Differentiating between nationally accredited and regionally accredited schools can be crucial when choosing a degree program. Here is a list of the largest nationally accredited schools.
Nationally accredited schools may be somewhat less expensive than their regionally accredited counterparts. However, you shouldn't consider only cost; it is important to check whether the employers you're interested in working for hire graduates from schools that are only nationally accredited. Some may accept both, but many employers acknowledge degrees only from schools that are certified within their specific region of the United States. Usually, nationally accredited schools have less stringent evaluating standards than do regionally accredited ones. The reason some schools may opt for only national accreditation is because they have less conventional degree programs. They may have different requirements and courses available than other online or brick-and-mortar universities. This could be a good or bad thing, depending on what you want to study. If you are taking courses for personal development or as a hobby (as opposed to for earning a degree), nationally accredited courses can serve your purpose. It can be difficult to transition into the workforce after completing a nationally accredited degree program.

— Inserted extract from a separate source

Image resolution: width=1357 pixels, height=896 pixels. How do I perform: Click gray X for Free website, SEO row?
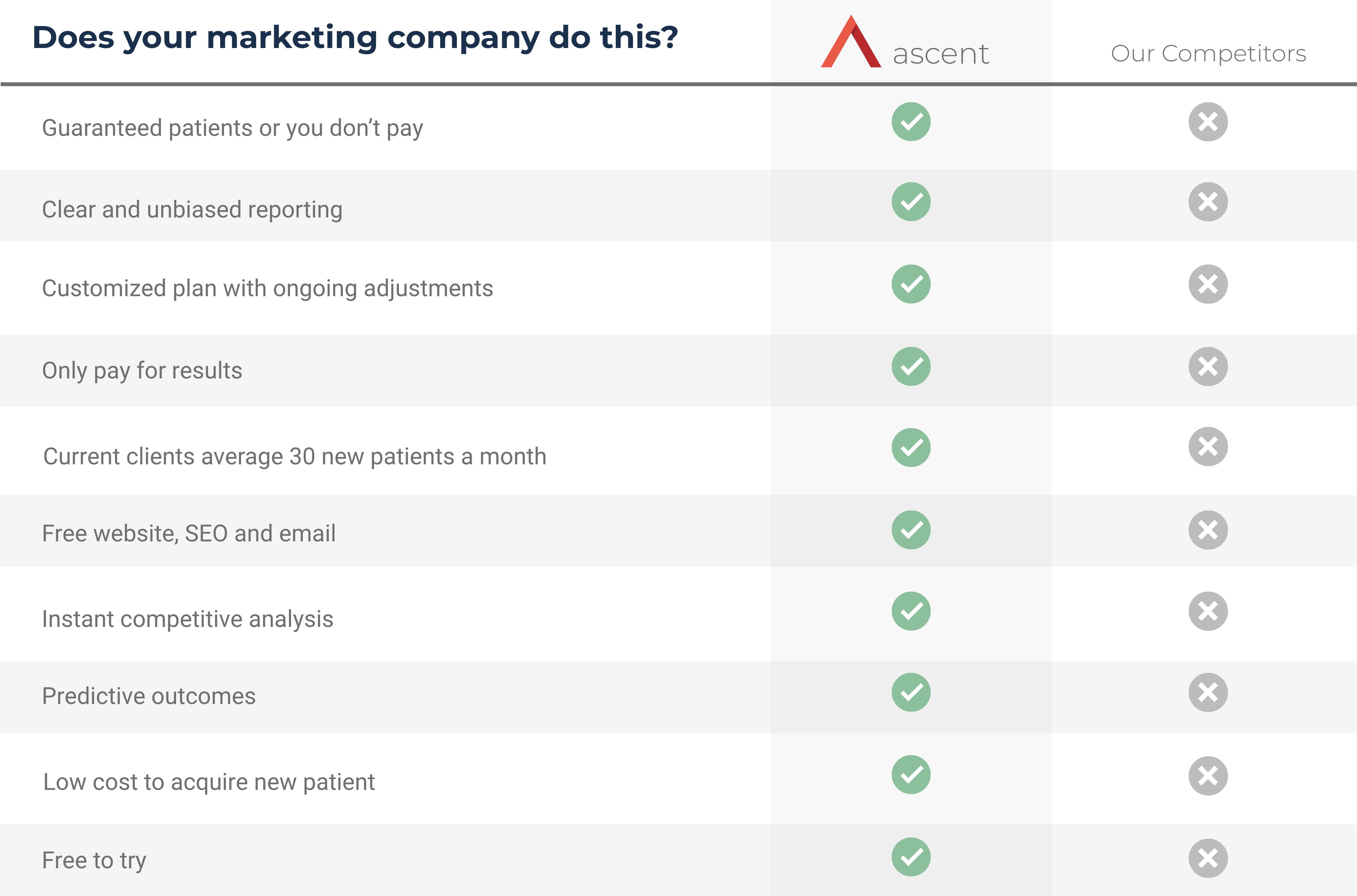tap(1208, 530)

If you complete your associate degree through a nationally accredited program, it can be challenging to transfer to a regionally accredited one for your bachelor's. Most regionally accredited schools do not accept credits from large nationally accredited programs. You may have to start from scratch, losing all of your credits. Regional accreditation has stricter standards, and each online program must be evaluated based on specific requirements for its locality.

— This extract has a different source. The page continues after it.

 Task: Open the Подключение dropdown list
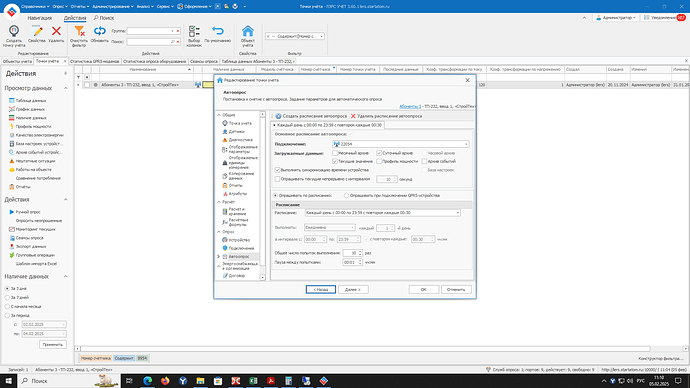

There are six regional accreditation agencies that grant certifications in the United States: Middle State Association of Colleges and Schools (Commission on Higher Education); New England Association of Schools and Colleges (Commission on Technical and Career Institutions and Commission on Institutions of Higher Education); North Central Association of Colleges and Schools (The Higher Learning Commission); Northwest Association of Schools and Colleges; Southern Association of Colleges and Schools (Commission on Colleges); and the Western Association of Schools and Colleges (Accrediting Commission for Community and Junior Colleges and Accrediting Commission for Senior Colleges and Universities).